I studied a sample of children born in 1998 who would have been preschoolers in the early 2000s—years before the introduction of tablets and smartphones. Our studies found that TV screentime contributed to children’s school readiness across the board: it was related to their cognitive readiness, their social readiness, and their physical motor readiness. Kids who spent more hours per day watching television had less classroom engagement, more interpersonal problems with peers, a smaller vocabulary, and worse motor development. 

Of course, TV is no longer the default screen for kids. A 2025 report by Common Sense Media found that 40 per cent of toddlers have their own tablet by the time they’re two. Children in the two-to-four age range spent about two hours per day on screens, while those under two watch screens for about one hour per day. 

Imagine a three-year-old named Emma who likes to watch her favorite cartoon on a tablet. Her parents are happy because it keeps her occupied while they make dinner or do chores. But over time, Emma wants to spend more time on the tablet. When her parents say no, she gets angry and frustrated. The tablet calms her down, so sometimes, Emma’s parents bring it out to avoid a tantrum. This is what researchers call digital emotion regulation, or digital pacifying, and it’s an effective and often immediate strategy. The child calms down nearly instantly, and parents avoid a public outburst. In the short term, it’s a miracle. In the long term, not so much. 

In 2020, I ran a study measuring children’s and parents’ screen use. We found that three-year-olds who spent more time on tablets had more outbursts of anger and frustration one year later. We also found that, by age four, the children who had more outbursts were more likely to have even more screen use by age five. In a separate study, we asked parents how frequently they used tablets specifically with the aim of calming children down. Once again, more tablet use at age three was associated with more outbursts of anger and frustration at age four, and worse self-control. 

It’s a vicious cycle, where using screens to calm tantrums actually increases how often a child has tantrums in the future. We don’t know exactly what it is about screens that are causing this spiral, but it likely comes back to the fact that a tablet is an external regulation tool. That’s why it’s an effective way to stop a meltdown—it shifts children’s focus away from their emotions and onto the screen. It’s a quick fix, but it stops children from learning to regulate themselves.

Educators are concerned that children are coming into kindergarten with insufficient autonomy. This is one of the first times we expect kids to act on their own—they need to be able to take off their own jackets, follow instructions for classwork, sit at their desks. When kids struggle with autonomy, they have a hard time adapting to this transition.

Anecdotally, I’ve heard from early childhood professionals who say children now struggle more with social situations. When a conflict arises—say, if another child takes their toy—they are overly reliant on the teacher to intervene. I’ve also heard occupational therapists say they are noticing more and more young children with motor delays who can’t tie their shoes, zip up their jackets, or put on their winter clothes.

These delays might be explained by the displacement hypothesis: if children are spending more time using screens, they have less time for imaginary play, exploring their environment, or interacting with caregivers or other children. Screens can borrow time away from these activities that are developmentally essentially for children. 

Children generally improve their self-regulation during preschool years, but it’s not an automatic fix: they need adults to help them. One way is through shared book-reading, when parents can explain how characters handle negative emotions. Understanding how Junie B. Jones deals with a tough situation can help a child adopt similar strategies.  

We know that low emotional regulation can plague kids into their adult life, affecting their relationships and their physical and mental health. When we use phones as pacifiers, we’re denying kids critical opportunities to learn to regulate their emotions, setting them up for a harder go later in life. The earlier we intervene, the easier it is to snap out of the cycle.

■ **Records shown**:
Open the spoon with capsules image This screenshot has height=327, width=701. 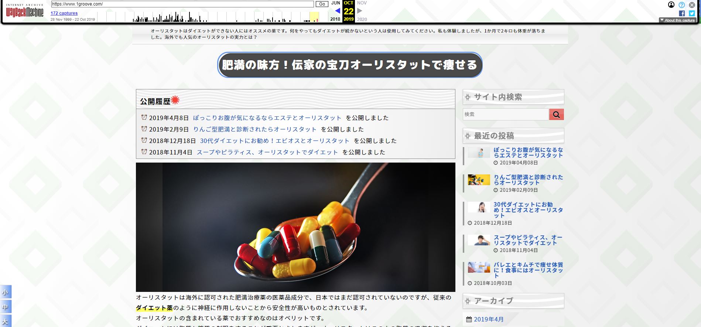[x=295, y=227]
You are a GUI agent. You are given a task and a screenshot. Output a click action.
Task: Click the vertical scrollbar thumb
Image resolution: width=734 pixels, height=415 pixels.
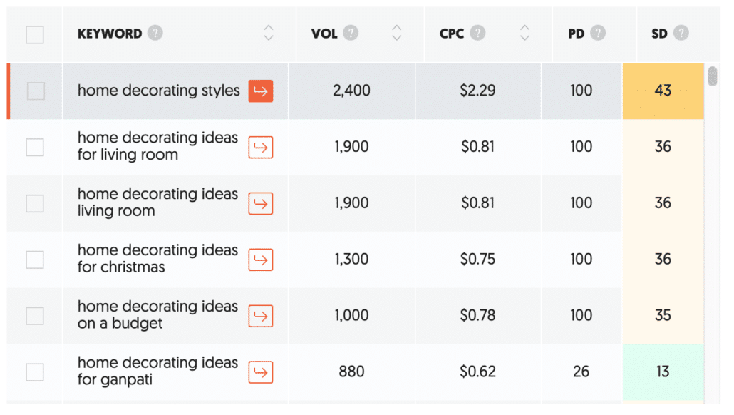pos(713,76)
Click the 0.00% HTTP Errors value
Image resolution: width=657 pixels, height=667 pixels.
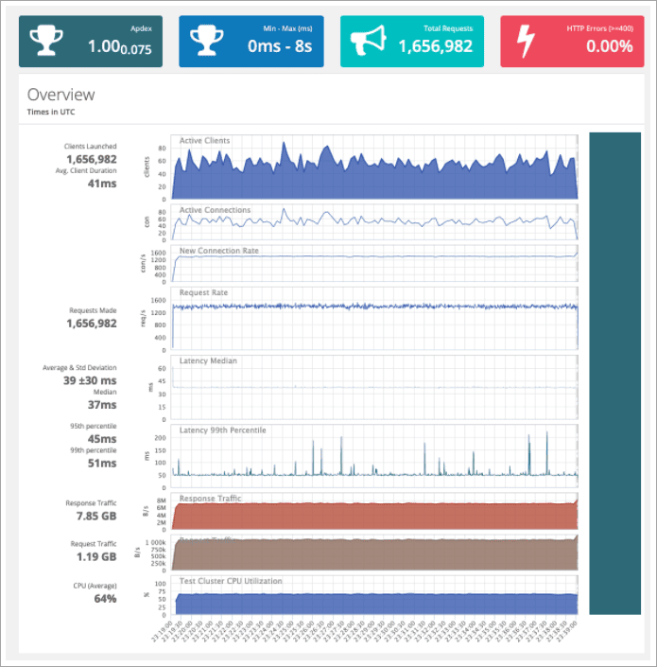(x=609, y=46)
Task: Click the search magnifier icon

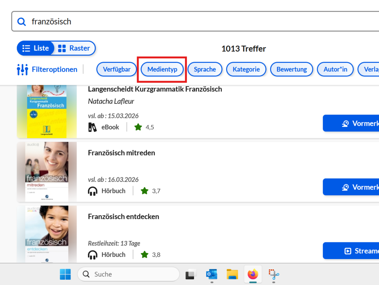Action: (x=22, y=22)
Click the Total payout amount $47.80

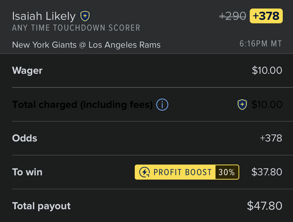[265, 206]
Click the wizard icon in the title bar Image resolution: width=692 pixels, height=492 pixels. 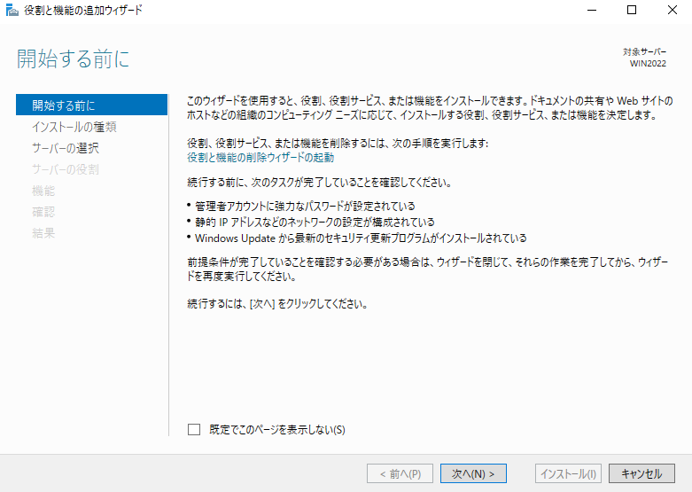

■ **Activity A**:
Using the article on children's screen use, answer these:
(i) In what year were the children in the first sample described born?
(ii) According to the 2025 Common Sense Media report, what percentage of toddlers have their own tablet by age two?
(iii) What two names do researchers give to using a tablet to calm a child?
■ **Activity B**: Repeat word for word everything in the article on children's screen use from "Anecdotally, I’ve heard" down to "their winter clothes.".

■ **Answer A**:
(i) 1998
(ii) 40 per cent
(iii) Digital emotion regulation, or digital pacifying

■ **Answer B**:
Anecdotally, I’ve heard from early childhood professionals who say children now struggle more with social situations. When a conflict arises—say, if another child takes their toy—they are overly reliant on the teacher to intervene. I’ve also heard occupational therapists say they are noticing more and more young children with motor delays who can’t tie their shoes, zip up their jackets, or put on their winter clothes.